Regional preferences also play a critical role in shaping the market. Naqvi mentions that North and East India are significant consumers of sweets, with cultural habits deeply rooted in these regions. “In North India, sweets are a staple, and the tradition of consuming sweets is pushing the growth in these areas,” he adds.
Export Market
The players in this market have also begun to make strides in the export sector. Brands like Haldiram’s are expanding internationally, opening outlets in the UAE, Bikanevala is already doing good in UAE, A2B and Pista House in the US and many more are exploring new markets. “Exports are doing well, but it’s just the tip of the iceberg. The potential is enormous, especially if the government supports the industry in negotiating international trade agreements,” said Naqvi.

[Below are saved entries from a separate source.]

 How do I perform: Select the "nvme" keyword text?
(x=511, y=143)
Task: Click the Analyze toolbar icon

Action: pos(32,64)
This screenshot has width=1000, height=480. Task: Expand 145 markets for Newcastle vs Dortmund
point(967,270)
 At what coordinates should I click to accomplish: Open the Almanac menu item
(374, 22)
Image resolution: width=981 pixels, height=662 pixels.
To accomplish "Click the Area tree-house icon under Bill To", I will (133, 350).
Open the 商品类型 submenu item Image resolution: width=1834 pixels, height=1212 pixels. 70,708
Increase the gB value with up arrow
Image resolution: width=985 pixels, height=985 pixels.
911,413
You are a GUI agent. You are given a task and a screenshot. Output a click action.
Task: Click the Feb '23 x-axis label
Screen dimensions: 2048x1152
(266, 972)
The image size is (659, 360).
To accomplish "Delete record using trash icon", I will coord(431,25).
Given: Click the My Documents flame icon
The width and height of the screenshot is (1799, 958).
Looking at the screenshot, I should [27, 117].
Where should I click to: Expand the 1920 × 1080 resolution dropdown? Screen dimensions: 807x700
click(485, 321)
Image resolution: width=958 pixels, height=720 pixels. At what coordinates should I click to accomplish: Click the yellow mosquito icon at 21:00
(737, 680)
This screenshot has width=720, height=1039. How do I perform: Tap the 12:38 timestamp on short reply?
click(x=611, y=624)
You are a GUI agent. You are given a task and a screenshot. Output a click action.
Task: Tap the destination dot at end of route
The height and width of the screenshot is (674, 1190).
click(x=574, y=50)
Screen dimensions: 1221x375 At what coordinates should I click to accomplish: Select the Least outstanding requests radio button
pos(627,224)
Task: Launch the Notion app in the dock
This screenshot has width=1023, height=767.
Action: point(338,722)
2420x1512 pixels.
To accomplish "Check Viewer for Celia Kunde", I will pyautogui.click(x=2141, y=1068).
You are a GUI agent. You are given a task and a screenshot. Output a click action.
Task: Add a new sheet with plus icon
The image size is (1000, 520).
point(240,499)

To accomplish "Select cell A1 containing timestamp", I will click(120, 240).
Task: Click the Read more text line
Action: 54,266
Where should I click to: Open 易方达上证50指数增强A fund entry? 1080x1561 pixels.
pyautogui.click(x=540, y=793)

However, Naqvi cautions that exporting Indian sweets, especially milk-based products, remains a challenge due to strict international regulations. “It all depends on how our government helps us negotiate export terms. With the right support, Indian sweets can dominate global markets,” he adds.
GST Challenges
Another significant hurdle that the industry faces is the complexity of GST structure. Naqvi highlights the confusion and inconsistency in GST rates applied to different products. “There’s a lot of confusion around GST. For instance, loose namkeen is taxed at 5%, sweets at 5%, while branded namkeen is taxed at 12%. Similarly, bakery products have an 18% GST rate and so on,” he explains.
“On some sales we get input and in some cases we don’t get the input. The Federation has been advocating for streamlined GST regulations and clearer guidelines from the government. The industry needs a system that allows us to follow one clear formula without ambiguity,” says Naqvi.